Thursday evenings are an especially fraught time in the life of a Speckled Henpecker.

Predatory groups fight us in mind-to-mind combat.  The outcome is usually close but the struggle invariably leaves us feeling light-headed at the end of the evening.

Predators make Speckled Henpeckers nervous . . . .

An insight into our ordeal can only be understood by careful observation of the enemy:

Introducing: Caddy and the Bovril Boys

L to R:

Ed (asleep), Ken, the Doc, Caddy and Glyn.

 

Also known as the doc's team.  This enigmatic figurehead is a cryptozoologist.  It would be harsh, but fair, to say he earns a living chasing dragons and other imaginary things.

Can such a team be taken seriously?

Introducing: Footloose and Fancy 4-6

 

Never underestimate Footloose.  The only regular female team, they migrate here most Thursdays.

They have a peculiar habit of building their nest next to Graham (looking on in the background).  Is this because it's the nearest seat to the bar? 

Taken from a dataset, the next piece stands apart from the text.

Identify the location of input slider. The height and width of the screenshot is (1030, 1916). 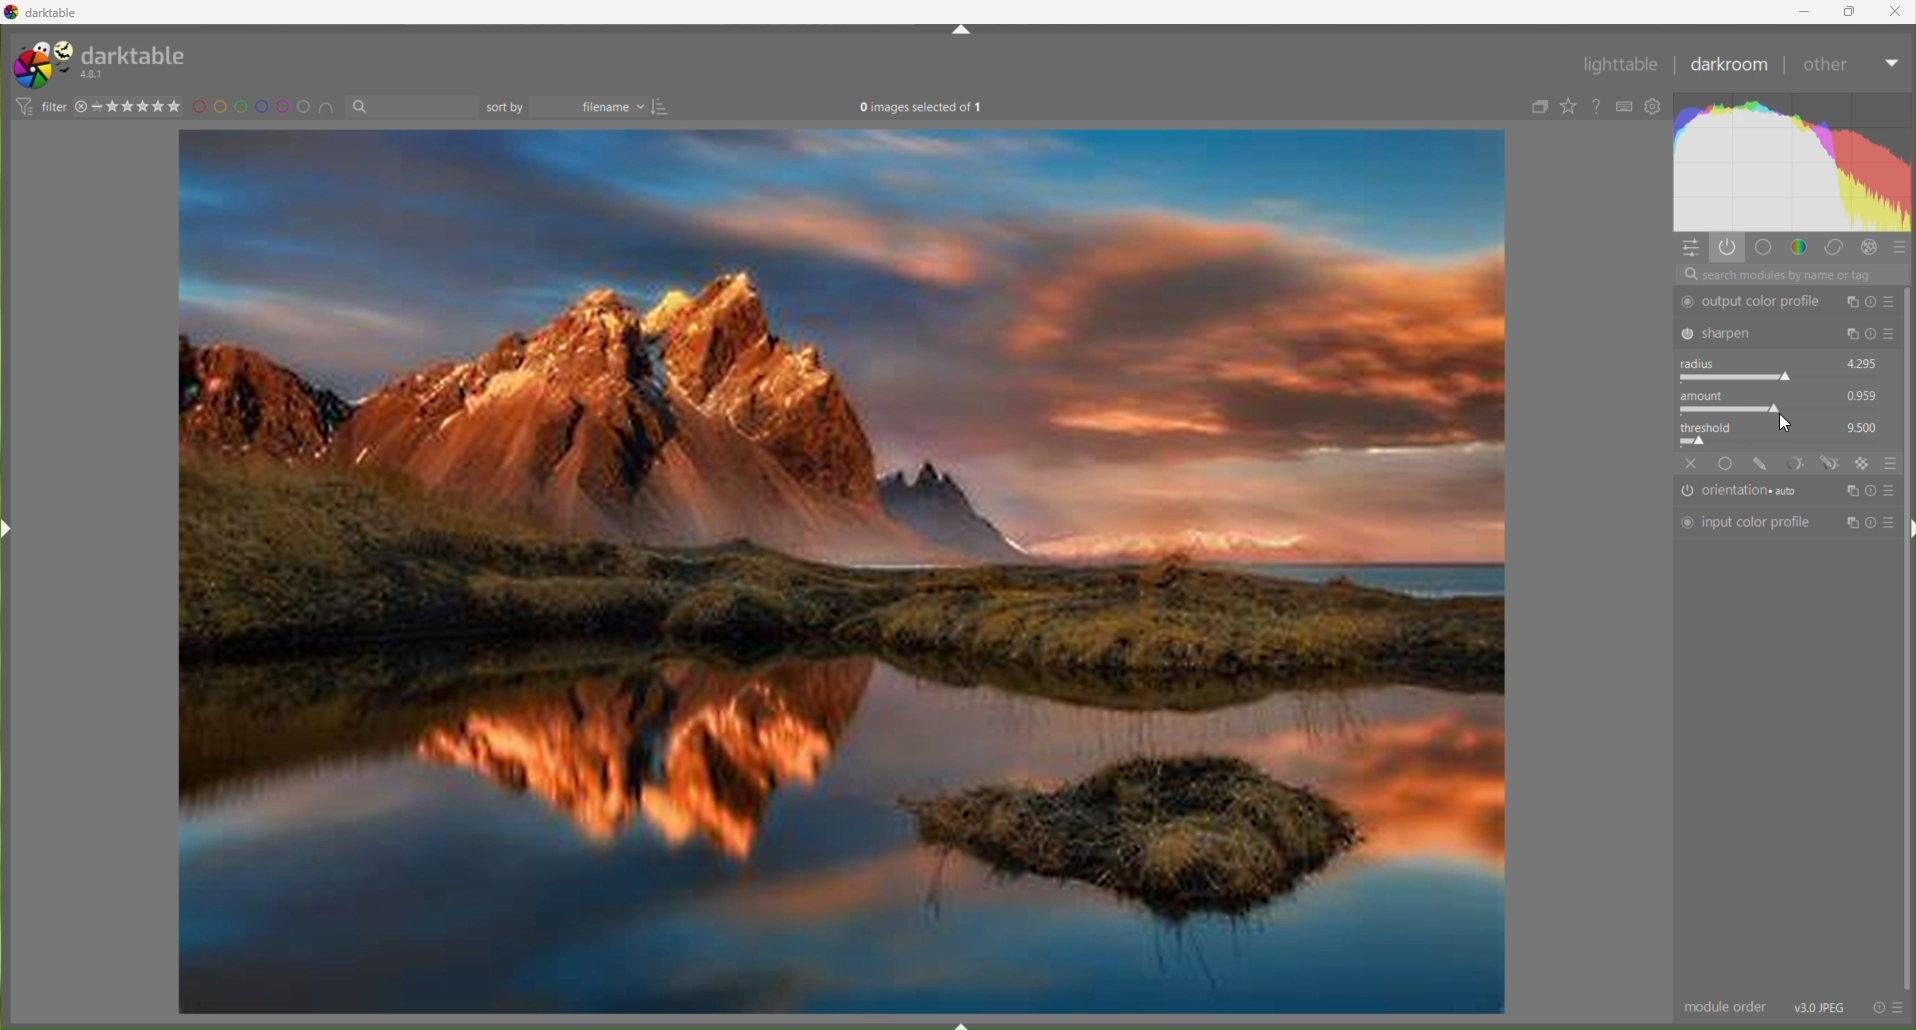
(1785, 441).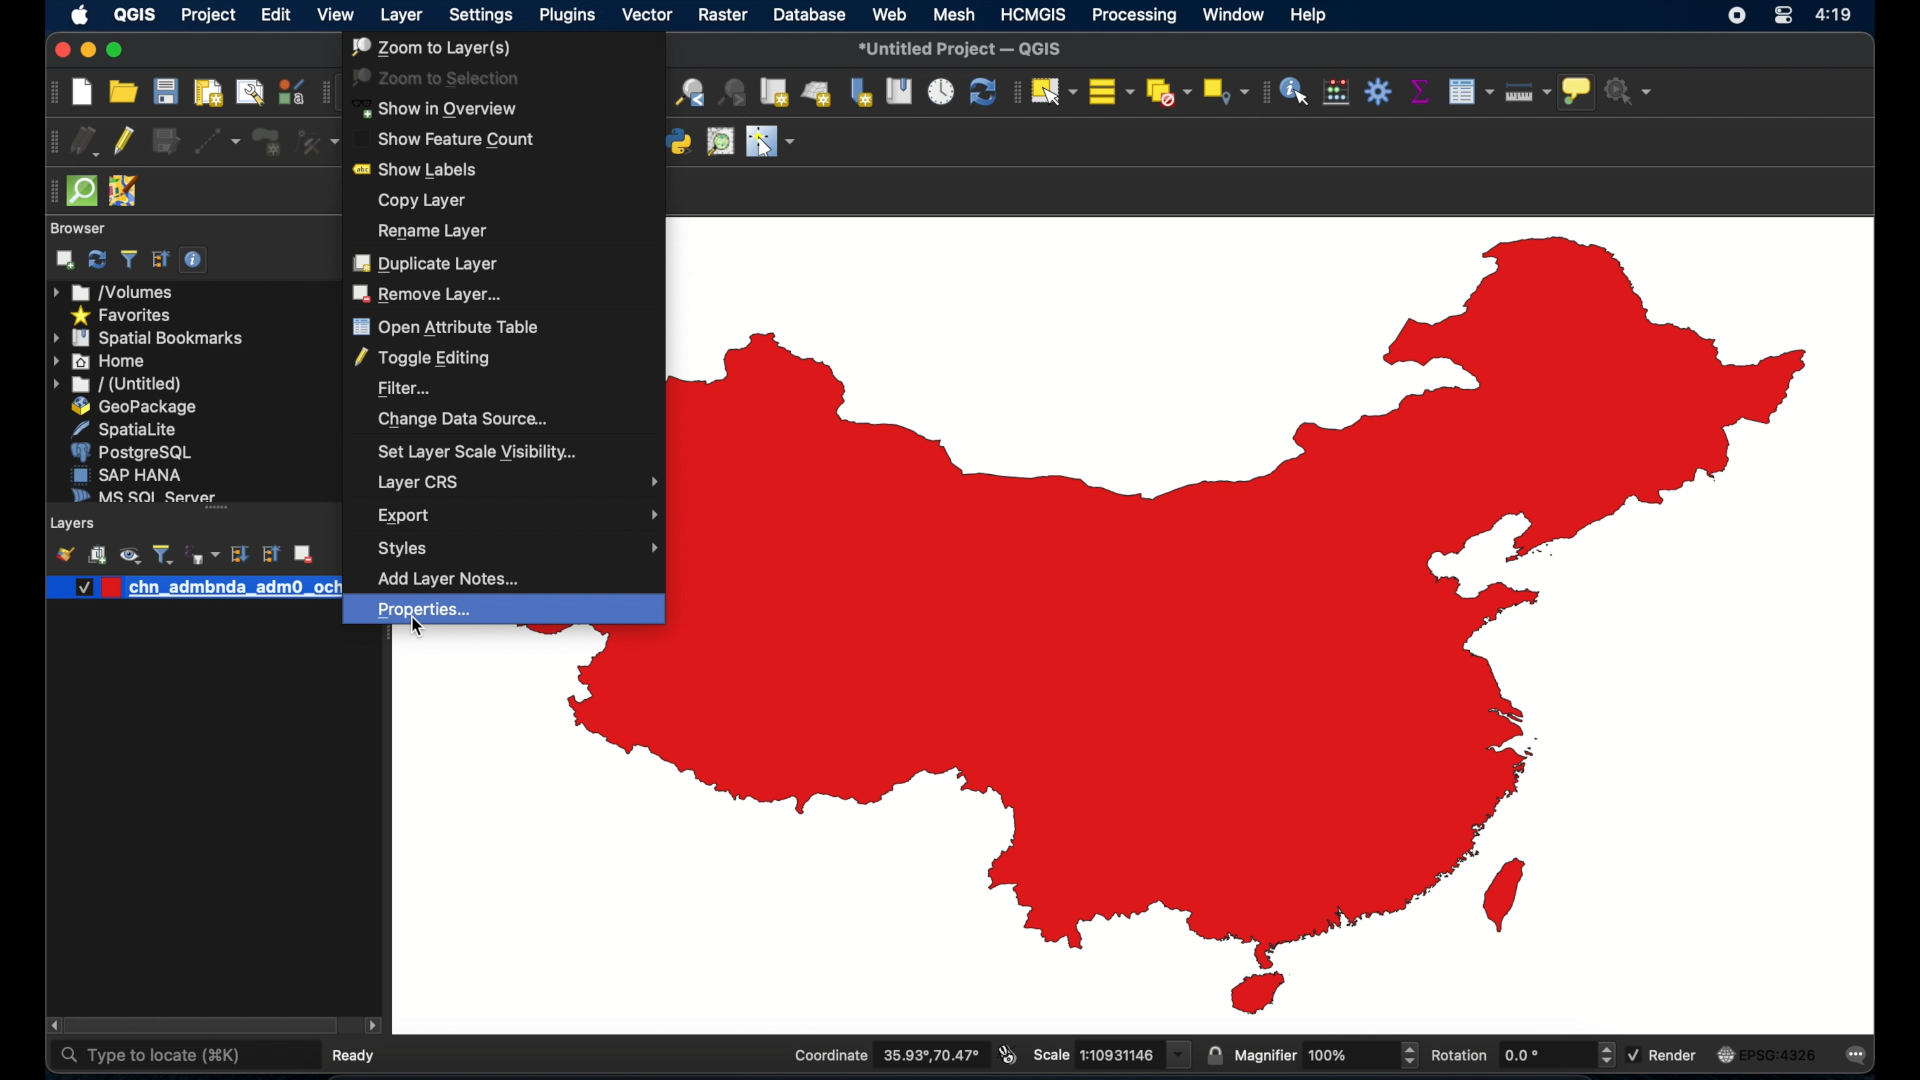 This screenshot has width=1920, height=1080. Describe the element at coordinates (517, 516) in the screenshot. I see `export menu` at that location.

Introducing: The 4 Donkeymen of the Apocalypse

 

Stan Famine:
Desperately sad rock/TV fanatic of dubious intelligence, rumoured to be working in collaboration with Gloria Hunniford on her next telly ad for cripple beds. Is able to recite lyrics to the entire back catalogue of UFO and the Michael Schenker Group without pausing to see if anyone is listening. Specialist subject: passive smoking.

Occupation: Law courts administrator

Baz Disease:
Percussionist, and purveyor of bristles to the dralon industry. Author of the ground-breaking book 'How to Break Ground', and bodyguard to John Inman. Specialist subjects: looking bemused, arriving late. Occupation: Civil Servant

Ian Pestilence:
Bass Guitarist, Acrobat and Bon Viveur, graduated with honours from the Ted Rodgers school of Endless Naff Punchlines in 1899. Able to drink 4 gallons of lard in three minutes, without breaking into a sweat. Served 4 years as second engineer to the bacon slicer on HMS Git prior to assuming his career as brother to Baz Disease and stunt double to Shaggy from Scooby Doo. Other occupation: Civil Servant

Stewie War:
Guitar, saxophone, vocals and star dresser. Team Captain (contested), specialising in disowning the other three. Rumoured to be from Skaro, and famous for writing all 45,713 words to the Ecuador National Anthem, although 45, 701 of them are 'turnip'. Also invented the vertical take-off horse, so enabled by the application of a Pratt & Whitney gas turbine to the underside of a Shetland Pony, although there are still problems with the steering.

Occupation: Marketing & Publicity Officer

Winner of Donkeyman of the Year 2000


Team Ambition: to not come last.

Team motto: We'll come back to that one...

Revenge will be ours, eventually.

Introducing: Norfolk and Good

 

Irregular visitors.  We wish they would migrate here more often.

 

 

Introducing: The Lager Louts

 

Making a welcome return to the Thursday Quiz are:

Left to Right

Sooty, Deb and Ken.

 

 

Introducing: Who cares?

 

Making a winning return to the quiz - very impressive!

 

 

Introducing: Something Else

 

Nice to see you lads!

 

 

Introducing: The Roundheads

 

Nice to see a visiting team from another pub (The Chop House).  You're always welcome here.

Kieron (in yellow) was also casing the joint for our inclusion in his Midlands Pub Guide.